◆ Exercise
All of the data below should be returned exactly.

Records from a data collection

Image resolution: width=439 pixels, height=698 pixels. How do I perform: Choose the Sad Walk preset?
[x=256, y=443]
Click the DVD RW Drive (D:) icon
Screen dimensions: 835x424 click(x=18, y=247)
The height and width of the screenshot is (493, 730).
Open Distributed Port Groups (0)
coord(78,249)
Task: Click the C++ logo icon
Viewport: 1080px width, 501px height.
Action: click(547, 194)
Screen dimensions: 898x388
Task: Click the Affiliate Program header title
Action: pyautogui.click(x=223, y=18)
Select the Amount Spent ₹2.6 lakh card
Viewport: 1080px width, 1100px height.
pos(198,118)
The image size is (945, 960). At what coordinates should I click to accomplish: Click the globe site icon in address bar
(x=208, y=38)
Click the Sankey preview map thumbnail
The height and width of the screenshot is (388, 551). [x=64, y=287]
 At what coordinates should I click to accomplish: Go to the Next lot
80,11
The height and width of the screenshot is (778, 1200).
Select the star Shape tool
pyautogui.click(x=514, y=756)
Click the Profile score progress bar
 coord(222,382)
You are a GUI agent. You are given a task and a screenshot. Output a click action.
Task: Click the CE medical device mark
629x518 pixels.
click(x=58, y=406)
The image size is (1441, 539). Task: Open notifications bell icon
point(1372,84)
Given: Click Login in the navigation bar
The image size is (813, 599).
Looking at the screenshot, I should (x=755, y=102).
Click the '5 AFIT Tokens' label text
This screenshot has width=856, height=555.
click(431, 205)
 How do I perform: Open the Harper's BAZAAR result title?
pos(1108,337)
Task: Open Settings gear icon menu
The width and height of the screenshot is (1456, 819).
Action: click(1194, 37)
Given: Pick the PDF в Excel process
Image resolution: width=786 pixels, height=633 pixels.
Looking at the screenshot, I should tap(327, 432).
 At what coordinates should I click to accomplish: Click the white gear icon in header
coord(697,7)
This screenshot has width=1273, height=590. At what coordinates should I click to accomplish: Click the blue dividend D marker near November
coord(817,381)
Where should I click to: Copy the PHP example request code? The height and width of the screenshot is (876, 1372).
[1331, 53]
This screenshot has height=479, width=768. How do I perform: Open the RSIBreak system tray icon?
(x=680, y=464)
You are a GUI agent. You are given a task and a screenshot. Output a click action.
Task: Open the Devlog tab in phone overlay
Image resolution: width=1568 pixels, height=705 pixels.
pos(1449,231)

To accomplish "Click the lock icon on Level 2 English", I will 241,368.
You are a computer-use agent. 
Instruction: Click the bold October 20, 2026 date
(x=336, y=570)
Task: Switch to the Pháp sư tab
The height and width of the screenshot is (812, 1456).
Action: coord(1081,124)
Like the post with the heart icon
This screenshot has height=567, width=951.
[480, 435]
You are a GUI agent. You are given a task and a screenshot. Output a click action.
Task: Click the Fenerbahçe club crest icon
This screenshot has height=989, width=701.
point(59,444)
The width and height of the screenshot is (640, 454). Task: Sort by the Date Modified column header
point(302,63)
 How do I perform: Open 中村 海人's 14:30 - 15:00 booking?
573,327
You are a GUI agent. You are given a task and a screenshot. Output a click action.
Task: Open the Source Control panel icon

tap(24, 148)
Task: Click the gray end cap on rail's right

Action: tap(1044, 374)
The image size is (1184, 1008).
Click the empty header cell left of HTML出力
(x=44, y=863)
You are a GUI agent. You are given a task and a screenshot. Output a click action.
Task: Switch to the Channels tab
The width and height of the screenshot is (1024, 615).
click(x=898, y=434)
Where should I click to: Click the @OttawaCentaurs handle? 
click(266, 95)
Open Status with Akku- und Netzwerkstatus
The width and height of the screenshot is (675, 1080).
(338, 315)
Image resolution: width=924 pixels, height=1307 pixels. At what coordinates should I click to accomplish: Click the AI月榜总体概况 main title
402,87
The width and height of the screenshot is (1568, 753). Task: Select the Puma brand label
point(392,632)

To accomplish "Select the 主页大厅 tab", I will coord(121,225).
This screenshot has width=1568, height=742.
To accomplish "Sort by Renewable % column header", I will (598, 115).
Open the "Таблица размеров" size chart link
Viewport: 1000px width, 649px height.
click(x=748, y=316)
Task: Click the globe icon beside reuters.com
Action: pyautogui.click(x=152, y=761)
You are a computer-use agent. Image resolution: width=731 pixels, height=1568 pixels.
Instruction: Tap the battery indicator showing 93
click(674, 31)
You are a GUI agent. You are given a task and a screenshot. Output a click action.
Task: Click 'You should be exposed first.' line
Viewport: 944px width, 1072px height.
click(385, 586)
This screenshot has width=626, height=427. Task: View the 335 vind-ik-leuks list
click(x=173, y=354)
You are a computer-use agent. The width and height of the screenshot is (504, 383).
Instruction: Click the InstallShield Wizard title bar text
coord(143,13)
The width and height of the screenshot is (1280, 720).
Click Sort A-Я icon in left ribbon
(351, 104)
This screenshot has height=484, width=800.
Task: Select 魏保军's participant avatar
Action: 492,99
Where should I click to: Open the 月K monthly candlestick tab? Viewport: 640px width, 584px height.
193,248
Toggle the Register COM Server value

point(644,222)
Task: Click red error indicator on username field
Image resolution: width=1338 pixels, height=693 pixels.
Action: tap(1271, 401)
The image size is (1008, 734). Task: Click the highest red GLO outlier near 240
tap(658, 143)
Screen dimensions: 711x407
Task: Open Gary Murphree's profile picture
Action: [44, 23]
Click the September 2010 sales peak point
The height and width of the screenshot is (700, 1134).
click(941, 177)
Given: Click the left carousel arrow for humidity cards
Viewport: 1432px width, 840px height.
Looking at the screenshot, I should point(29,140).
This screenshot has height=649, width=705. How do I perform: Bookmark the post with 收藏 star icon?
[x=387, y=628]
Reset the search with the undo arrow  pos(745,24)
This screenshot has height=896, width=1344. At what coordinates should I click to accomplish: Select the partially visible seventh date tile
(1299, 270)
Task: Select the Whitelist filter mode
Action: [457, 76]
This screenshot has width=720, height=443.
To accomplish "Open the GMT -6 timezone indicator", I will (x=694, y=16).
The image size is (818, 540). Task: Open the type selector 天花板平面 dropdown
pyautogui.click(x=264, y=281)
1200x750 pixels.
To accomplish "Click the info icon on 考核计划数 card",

◆ Exercise result
Image resolution: width=439 pixels, height=698 pixels. How do I perform: Choose the Sad Walk preset?
[x=256, y=443]
Click the DVD RW Drive (D:) icon
Screen dimensions: 835x424 click(x=18, y=247)
The height and width of the screenshot is (493, 730).
Open Distributed Port Groups (0)
coord(78,249)
Task: Click the C++ logo icon
Viewport: 1080px width, 501px height.
Action: click(547, 194)
Screen dimensions: 898x388
Task: Click the Affiliate Program header title
Action: pyautogui.click(x=223, y=18)
Select the Amount Spent ₹2.6 lakh card
Viewport: 1080px width, 1100px height.
pos(198,118)
The image size is (945, 960). At what coordinates should I click to accomplish: Click the globe site icon in address bar
(x=208, y=38)
Click the Sankey preview map thumbnail
The height and width of the screenshot is (388, 551). [x=64, y=287]
 At what coordinates should I click to accomplish: Go to the Next lot
80,11
The height and width of the screenshot is (778, 1200).
Select the star Shape tool
pyautogui.click(x=514, y=756)
Click the Profile score progress bar
 coord(222,382)
You are a GUI agent. You are given a task and a screenshot. Output a click action.
Task: Click the CE medical device mark
629x518 pixels.
click(x=58, y=406)
The image size is (1441, 539). Task: Open notifications bell icon
point(1372,84)
Given: Click Login in the navigation bar
The image size is (813, 599).
Looking at the screenshot, I should (x=755, y=102).
Click the '5 AFIT Tokens' label text
This screenshot has width=856, height=555.
click(431, 205)
 How do I perform: Open the Harper's BAZAAR result title?
pos(1108,337)
Task: Open Settings gear icon menu
The width and height of the screenshot is (1456, 819).
Action: click(1194, 37)
Given: Pick the PDF в Excel process
Image resolution: width=786 pixels, height=633 pixels.
Looking at the screenshot, I should tap(327, 432).
 At what coordinates should I click to accomplish: Click the white gear icon in header
coord(697,7)
This screenshot has width=1273, height=590. At what coordinates should I click to accomplish: Click the blue dividend D marker near November
coord(817,381)
Where should I click to: Copy the PHP example request code? The height and width of the screenshot is (876, 1372).
[1331, 53]
This screenshot has height=479, width=768. How do I perform: Open the RSIBreak system tray icon?
(x=680, y=464)
You are a GUI agent. You are given a task and a screenshot. Output a click action.
Task: Open the Devlog tab in phone overlay
Image resolution: width=1568 pixels, height=705 pixels.
pos(1449,231)

To accomplish "Click the lock icon on Level 2 English", I will 241,368.
You are a computer-use agent. 
Instruction: Click the bold October 20, 2026 date
(x=336, y=570)
Task: Switch to the Pháp sư tab
The height and width of the screenshot is (812, 1456).
Action: coord(1081,124)
Like the post with the heart icon
This screenshot has height=567, width=951.
[480, 435]
You are a GUI agent. You are given a task and a screenshot. Output a click action.
Task: Click the Fenerbahçe club crest icon
This screenshot has height=989, width=701.
point(59,444)
The width and height of the screenshot is (640, 454). Task: Sort by the Date Modified column header
point(302,63)
 How do I perform: Open 中村 海人's 14:30 - 15:00 booking?
573,327
You are a GUI agent. You are given a task and a screenshot. Output a click action.
Task: Open the Source Control panel icon

tap(24, 148)
Task: Click the gray end cap on rail's right

Action: tap(1044, 374)
The image size is (1184, 1008).
Click the empty header cell left of HTML出力
(x=44, y=863)
You are a GUI agent. You are given a task and a screenshot. Output a click action.
Task: Switch to the Channels tab
The width and height of the screenshot is (1024, 615).
click(x=898, y=434)
Where should I click to: Click the @OttawaCentaurs handle? 
click(266, 95)
Open Status with Akku- und Netzwerkstatus
The width and height of the screenshot is (675, 1080).
(338, 315)
Image resolution: width=924 pixels, height=1307 pixels. At what coordinates should I click to accomplish: Click the AI月榜总体概况 main title
402,87
The width and height of the screenshot is (1568, 753). Task: Select the Puma brand label
point(392,632)

To accomplish "Select the 主页大厅 tab", I will coord(121,225).
This screenshot has width=1568, height=742.
To accomplish "Sort by Renewable % column header", I will (598, 115).
Open the "Таблица размеров" size chart link
Viewport: 1000px width, 649px height.
click(x=748, y=316)
Task: Click the globe icon beside reuters.com
Action: pyautogui.click(x=152, y=761)
You are a computer-use agent. Image resolution: width=731 pixels, height=1568 pixels.
Instruction: Tap the battery indicator showing 93
click(674, 31)
You are a GUI agent. You are given a task and a screenshot. Output a click action.
Task: Click 'You should be exposed first.' line
Viewport: 944px width, 1072px height.
click(385, 586)
This screenshot has width=626, height=427. Task: View the 335 vind-ik-leuks list
click(x=173, y=354)
You are a computer-use agent. The width and height of the screenshot is (504, 383).
Instruction: Click the InstallShield Wizard title bar text
coord(143,13)
The width and height of the screenshot is (1280, 720).
Click Sort A-Я icon in left ribbon
(351, 104)
This screenshot has height=484, width=800.
Task: Select 魏保军's participant avatar
Action: 492,99
Where should I click to: Open the 月K monthly candlestick tab? Viewport: 640px width, 584px height.
193,248
Toggle the Register COM Server value

point(644,222)
Task: Click red error indicator on username field
Image resolution: width=1338 pixels, height=693 pixels.
Action: tap(1271, 401)
The image size is (1008, 734). Task: Click the highest red GLO outlier near 240
tap(658, 143)
Screen dimensions: 711x407
Task: Open Gary Murphree's profile picture
Action: [44, 23]
Click the September 2010 sales peak point
The height and width of the screenshot is (700, 1134).
click(941, 177)
Given: Click the left carousel arrow for humidity cards
Viewport: 1432px width, 840px height.
Looking at the screenshot, I should point(29,140).
This screenshot has height=649, width=705. How do I perform: Bookmark the post with 收藏 star icon?
[x=387, y=628]
Reset the search with the undo arrow  pos(745,24)
This screenshot has height=896, width=1344. At what coordinates should I click to accomplish: Select the partially visible seventh date tile
(1299, 270)
Task: Select the Whitelist filter mode
Action: [457, 76]
This screenshot has width=720, height=443.
To accomplish "Open the GMT -6 timezone indicator", I will (x=694, y=16).
The image size is (818, 540). Task: Open the type selector 天花板平面 dropdown
pyautogui.click(x=264, y=281)
1200x750 pixels.
To accomplish "Click the info icon on 考核计划数 card",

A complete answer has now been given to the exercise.